*** Opening of Record extracts ***

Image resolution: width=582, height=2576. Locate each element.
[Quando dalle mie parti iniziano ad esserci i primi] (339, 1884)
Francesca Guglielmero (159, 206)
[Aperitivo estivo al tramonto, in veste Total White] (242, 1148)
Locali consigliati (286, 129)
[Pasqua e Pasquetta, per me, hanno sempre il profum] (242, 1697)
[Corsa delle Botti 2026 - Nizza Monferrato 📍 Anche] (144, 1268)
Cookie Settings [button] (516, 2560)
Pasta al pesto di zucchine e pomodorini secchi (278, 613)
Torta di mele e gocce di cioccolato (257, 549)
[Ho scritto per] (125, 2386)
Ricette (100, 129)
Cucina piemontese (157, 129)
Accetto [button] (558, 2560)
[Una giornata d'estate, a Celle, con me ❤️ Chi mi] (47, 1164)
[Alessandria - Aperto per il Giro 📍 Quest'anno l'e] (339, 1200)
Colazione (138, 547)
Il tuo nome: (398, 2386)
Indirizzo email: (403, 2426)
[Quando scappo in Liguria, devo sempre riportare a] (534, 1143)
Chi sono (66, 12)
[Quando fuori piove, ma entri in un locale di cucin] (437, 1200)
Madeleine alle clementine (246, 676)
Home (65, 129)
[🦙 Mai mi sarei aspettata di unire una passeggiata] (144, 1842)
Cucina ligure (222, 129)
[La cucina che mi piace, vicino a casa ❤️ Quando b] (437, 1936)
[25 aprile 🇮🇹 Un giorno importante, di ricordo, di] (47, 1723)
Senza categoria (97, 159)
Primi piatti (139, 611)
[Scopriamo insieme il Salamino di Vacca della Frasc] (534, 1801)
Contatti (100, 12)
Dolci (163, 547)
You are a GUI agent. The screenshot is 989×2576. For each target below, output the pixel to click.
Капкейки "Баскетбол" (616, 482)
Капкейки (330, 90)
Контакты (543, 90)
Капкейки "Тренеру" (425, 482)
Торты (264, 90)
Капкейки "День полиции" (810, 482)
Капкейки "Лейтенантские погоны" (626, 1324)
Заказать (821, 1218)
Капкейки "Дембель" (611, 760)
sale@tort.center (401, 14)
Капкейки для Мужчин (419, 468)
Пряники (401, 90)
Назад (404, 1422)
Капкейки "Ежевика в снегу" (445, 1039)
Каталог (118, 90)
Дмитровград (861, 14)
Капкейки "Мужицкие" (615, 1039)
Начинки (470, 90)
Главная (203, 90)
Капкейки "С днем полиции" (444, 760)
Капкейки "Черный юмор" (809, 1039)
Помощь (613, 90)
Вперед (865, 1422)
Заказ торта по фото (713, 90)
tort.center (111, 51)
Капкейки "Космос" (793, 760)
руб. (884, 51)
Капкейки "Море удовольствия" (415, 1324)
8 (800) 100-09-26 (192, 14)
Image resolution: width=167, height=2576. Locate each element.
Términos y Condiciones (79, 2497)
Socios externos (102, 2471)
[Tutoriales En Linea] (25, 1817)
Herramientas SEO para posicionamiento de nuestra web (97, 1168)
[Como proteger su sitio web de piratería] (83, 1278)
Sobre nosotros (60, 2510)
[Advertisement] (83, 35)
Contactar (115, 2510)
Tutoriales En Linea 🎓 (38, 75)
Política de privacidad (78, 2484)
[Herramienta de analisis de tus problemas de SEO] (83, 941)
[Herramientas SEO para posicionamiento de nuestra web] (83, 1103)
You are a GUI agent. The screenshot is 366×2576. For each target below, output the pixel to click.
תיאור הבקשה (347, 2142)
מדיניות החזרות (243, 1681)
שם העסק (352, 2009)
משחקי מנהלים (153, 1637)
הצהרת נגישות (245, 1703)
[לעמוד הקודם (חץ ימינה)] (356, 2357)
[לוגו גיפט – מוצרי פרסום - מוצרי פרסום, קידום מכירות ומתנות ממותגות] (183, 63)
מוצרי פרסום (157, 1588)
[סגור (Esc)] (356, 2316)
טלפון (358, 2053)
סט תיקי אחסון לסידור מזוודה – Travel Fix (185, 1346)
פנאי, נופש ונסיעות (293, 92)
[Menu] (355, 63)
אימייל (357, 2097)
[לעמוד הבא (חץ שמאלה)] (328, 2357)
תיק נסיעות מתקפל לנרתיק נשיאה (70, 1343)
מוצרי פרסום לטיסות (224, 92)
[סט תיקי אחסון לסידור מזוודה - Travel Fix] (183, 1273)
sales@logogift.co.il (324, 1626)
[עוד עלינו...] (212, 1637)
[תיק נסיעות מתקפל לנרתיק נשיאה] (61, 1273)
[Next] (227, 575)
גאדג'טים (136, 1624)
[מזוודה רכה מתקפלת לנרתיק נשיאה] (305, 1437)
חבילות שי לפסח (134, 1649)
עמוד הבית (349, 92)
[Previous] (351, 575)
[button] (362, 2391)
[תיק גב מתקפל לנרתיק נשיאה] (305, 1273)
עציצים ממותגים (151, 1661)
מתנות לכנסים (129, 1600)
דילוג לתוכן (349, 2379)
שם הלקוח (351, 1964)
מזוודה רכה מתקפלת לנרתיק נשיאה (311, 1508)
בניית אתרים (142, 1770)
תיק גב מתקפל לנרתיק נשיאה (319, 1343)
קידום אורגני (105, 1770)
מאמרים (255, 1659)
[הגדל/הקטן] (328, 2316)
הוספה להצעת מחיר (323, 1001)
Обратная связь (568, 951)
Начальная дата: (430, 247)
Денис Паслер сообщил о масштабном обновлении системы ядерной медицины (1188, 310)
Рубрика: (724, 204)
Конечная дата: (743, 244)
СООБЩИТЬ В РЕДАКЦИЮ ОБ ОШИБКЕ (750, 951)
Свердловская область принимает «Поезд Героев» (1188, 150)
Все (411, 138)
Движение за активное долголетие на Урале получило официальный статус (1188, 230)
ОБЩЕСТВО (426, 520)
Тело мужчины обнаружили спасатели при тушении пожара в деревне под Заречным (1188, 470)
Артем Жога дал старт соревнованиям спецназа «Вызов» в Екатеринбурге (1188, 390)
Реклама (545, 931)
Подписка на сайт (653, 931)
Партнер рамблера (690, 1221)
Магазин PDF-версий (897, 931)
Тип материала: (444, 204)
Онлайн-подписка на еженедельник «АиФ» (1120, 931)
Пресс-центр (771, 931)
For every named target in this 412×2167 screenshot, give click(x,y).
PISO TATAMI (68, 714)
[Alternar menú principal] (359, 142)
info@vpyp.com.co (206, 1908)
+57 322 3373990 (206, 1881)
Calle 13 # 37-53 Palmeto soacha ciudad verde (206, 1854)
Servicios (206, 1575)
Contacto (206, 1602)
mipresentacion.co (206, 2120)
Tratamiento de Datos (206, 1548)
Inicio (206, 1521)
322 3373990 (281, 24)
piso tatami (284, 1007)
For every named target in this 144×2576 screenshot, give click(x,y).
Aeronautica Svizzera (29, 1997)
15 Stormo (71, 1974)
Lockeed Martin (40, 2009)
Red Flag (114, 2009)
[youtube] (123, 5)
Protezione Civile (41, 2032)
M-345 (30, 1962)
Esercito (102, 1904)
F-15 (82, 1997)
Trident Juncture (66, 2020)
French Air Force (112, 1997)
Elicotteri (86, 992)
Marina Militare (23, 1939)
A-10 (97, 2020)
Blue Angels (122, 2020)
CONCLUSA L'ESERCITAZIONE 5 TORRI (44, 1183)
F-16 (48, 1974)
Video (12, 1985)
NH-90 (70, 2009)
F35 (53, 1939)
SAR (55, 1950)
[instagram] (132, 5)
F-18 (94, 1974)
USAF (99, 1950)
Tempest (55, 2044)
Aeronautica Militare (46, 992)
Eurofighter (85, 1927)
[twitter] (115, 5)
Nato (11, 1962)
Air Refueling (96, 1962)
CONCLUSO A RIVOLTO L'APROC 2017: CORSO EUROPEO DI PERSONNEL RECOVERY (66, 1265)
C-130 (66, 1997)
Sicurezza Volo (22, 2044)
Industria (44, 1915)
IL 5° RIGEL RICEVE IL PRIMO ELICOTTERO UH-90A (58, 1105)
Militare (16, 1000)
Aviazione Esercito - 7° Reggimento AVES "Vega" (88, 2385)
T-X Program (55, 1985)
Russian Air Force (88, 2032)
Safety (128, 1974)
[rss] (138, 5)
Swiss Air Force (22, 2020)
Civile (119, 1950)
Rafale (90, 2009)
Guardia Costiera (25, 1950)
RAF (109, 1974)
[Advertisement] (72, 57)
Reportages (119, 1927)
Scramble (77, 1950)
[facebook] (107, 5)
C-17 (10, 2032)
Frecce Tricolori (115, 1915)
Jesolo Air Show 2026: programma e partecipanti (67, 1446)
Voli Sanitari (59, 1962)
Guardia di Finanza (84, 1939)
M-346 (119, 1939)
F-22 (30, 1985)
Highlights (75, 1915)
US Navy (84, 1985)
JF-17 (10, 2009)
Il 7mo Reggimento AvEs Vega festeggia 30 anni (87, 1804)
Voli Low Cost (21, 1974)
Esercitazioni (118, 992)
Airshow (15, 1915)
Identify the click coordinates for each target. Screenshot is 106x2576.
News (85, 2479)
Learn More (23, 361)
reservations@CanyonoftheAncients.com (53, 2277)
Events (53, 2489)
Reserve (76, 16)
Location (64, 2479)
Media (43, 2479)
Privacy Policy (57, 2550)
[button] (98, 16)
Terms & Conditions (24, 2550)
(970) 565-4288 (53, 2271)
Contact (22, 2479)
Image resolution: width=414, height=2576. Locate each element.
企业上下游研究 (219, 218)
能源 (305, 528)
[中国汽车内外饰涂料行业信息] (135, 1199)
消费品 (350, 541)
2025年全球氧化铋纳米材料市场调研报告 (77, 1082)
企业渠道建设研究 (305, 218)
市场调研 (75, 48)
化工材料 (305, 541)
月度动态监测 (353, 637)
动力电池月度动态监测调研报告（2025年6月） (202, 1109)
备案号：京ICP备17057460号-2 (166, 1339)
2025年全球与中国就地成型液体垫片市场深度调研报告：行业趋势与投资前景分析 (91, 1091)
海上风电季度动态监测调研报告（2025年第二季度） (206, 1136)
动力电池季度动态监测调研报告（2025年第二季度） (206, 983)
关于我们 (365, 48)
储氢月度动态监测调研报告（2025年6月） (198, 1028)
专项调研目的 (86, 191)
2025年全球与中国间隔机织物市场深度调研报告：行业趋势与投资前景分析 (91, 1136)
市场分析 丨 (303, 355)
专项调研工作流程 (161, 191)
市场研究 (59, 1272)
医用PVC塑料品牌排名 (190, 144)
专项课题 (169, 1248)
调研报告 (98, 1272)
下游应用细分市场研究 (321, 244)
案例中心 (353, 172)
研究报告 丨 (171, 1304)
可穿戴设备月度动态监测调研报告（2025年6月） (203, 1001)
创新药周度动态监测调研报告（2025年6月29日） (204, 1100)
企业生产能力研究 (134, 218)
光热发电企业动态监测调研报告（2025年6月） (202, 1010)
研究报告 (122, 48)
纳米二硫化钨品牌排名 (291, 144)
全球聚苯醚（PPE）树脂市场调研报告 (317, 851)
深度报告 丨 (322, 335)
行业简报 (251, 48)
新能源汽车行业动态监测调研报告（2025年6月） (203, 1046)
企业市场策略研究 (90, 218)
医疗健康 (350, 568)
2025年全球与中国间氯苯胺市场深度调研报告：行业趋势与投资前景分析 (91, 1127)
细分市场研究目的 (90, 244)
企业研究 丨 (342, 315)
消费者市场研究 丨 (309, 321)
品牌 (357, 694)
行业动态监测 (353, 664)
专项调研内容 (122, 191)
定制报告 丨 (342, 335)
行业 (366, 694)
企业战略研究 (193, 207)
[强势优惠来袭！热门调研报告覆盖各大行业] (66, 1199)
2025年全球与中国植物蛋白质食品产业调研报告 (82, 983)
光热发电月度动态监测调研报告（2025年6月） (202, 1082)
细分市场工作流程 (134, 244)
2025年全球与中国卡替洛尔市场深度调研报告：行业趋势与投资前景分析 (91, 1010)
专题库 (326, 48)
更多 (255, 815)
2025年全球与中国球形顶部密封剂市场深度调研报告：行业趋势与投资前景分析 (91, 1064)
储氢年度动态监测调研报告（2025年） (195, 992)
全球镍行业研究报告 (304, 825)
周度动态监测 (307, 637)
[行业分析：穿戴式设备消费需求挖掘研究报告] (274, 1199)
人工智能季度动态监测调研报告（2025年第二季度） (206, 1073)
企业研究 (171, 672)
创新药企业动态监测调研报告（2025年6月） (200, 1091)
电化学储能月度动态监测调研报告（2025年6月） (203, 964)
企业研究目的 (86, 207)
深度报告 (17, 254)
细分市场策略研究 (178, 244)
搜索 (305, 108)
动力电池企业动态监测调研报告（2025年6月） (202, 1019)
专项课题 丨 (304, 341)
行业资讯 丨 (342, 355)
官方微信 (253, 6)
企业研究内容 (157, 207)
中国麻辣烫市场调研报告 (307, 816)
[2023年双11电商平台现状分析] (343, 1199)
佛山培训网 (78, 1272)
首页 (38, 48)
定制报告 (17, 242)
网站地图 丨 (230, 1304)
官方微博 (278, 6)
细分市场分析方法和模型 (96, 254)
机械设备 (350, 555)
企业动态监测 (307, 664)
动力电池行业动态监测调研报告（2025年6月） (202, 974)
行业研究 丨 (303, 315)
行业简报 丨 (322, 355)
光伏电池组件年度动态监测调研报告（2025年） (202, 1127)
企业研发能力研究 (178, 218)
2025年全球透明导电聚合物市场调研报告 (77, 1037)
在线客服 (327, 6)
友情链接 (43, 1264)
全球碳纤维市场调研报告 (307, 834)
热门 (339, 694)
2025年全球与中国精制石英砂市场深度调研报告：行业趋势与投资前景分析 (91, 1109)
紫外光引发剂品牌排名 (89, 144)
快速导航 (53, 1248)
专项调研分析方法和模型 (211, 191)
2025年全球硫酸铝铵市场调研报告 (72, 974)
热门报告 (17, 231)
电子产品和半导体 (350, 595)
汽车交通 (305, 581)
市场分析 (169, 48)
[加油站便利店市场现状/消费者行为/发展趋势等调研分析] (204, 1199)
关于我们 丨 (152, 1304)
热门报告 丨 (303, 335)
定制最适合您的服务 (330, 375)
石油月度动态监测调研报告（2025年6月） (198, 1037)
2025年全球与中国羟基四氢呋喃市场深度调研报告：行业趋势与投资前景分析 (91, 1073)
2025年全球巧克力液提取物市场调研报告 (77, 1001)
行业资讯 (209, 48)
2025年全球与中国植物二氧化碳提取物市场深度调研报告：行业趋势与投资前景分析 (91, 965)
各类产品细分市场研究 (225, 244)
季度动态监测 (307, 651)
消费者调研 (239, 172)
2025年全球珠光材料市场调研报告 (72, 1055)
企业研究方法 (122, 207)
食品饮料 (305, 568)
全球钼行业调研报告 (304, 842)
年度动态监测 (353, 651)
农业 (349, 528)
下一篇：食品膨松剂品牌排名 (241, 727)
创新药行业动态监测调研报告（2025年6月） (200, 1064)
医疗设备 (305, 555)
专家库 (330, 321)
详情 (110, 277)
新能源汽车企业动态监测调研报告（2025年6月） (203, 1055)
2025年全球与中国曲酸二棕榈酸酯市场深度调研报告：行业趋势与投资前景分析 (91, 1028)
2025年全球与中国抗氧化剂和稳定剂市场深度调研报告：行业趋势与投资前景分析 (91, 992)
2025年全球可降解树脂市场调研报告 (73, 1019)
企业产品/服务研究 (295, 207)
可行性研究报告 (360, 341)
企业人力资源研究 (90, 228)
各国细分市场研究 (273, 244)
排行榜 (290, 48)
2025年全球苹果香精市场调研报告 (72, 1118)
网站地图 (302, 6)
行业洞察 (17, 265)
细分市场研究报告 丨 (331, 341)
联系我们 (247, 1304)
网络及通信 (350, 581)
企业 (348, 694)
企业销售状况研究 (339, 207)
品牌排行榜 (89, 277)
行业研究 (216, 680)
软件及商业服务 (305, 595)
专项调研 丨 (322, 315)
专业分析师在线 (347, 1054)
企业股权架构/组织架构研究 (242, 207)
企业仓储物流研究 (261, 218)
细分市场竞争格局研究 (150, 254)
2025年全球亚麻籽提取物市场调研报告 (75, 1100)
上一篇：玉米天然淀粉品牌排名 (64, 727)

*** Close of Record extracts ***

:: Requirement ::
Reproduce word for word the material above, starting with the line that has "[2023年双11电商平台现状分析] (343, 1199)" and stopping after the line that has "创新药行业动态监测调研报告（2025年6月） (200, 1064)".

:: Finished task ::
[2023年双11电商平台现状分析] (343, 1199)
佛山培训网 (78, 1272)
首页 (38, 48)
定制报告 (17, 242)
网站地图 丨 (230, 1304)
官方微博 (278, 6)
细分市场分析方法和模型 (96, 254)
机械设备 (350, 555)
企业动态监测 (307, 664)
动力电池行业动态监测调研报告（2025年6月） (202, 974)
行业研究 丨 (303, 315)
行业简报 丨 (322, 355)
光伏电池组件年度动态监测调研报告（2025年） (202, 1127)
企业研发能力研究 (178, 218)
2025年全球透明导电聚合物市场调研报告 (77, 1037)
在线客服 (327, 6)
友情链接 (43, 1264)
全球碳纤维市场调研报告 (307, 834)
热门 (339, 694)
2025年全球与中国精制石英砂市场深度调研报告：行业趋势与投资前景分析 (91, 1109)
紫外光引发剂品牌排名 (89, 144)
快速导航 (53, 1248)
专项调研分析方法和模型 (211, 191)
2025年全球硫酸铝铵市场调研报告 (72, 974)
热门报告 (17, 231)
电子产品和半导体 (350, 595)
汽车交通 (305, 581)
市场分析 (169, 48)
[加油站便利店市场现状/消费者行为/发展趋势等调研分析] (204, 1199)
关于我们 丨 (152, 1304)
热门报告 丨 (303, 335)
定制最适合您的服务 (330, 375)
石油月度动态监测调研报告（2025年6月） (198, 1037)
2025年全球与中国羟基四氢呋喃市场深度调研报告：行业趋势与投资前景分析 (91, 1073)
2025年全球巧克力液提取物市场调研报告 (77, 1001)
行业资讯 (209, 48)
2025年全球与中国植物二氧化碳提取物市场深度调研报告：行业趋势与投资前景分析 (91, 965)
各类产品细分市场研究 (225, 244)
季度动态监测 (307, 651)
消费者调研 (239, 172)
2025年全球珠光材料市场调研报告 (72, 1055)
企业研究方法 (122, 207)
食品饮料 (305, 568)
全球钼行业调研报告 (304, 842)
年度动态监测 (353, 651)
农业 (349, 528)
下一篇：食品膨松剂品牌排名 (241, 727)
创新药行业动态监测调研报告（2025年6月） (200, 1064)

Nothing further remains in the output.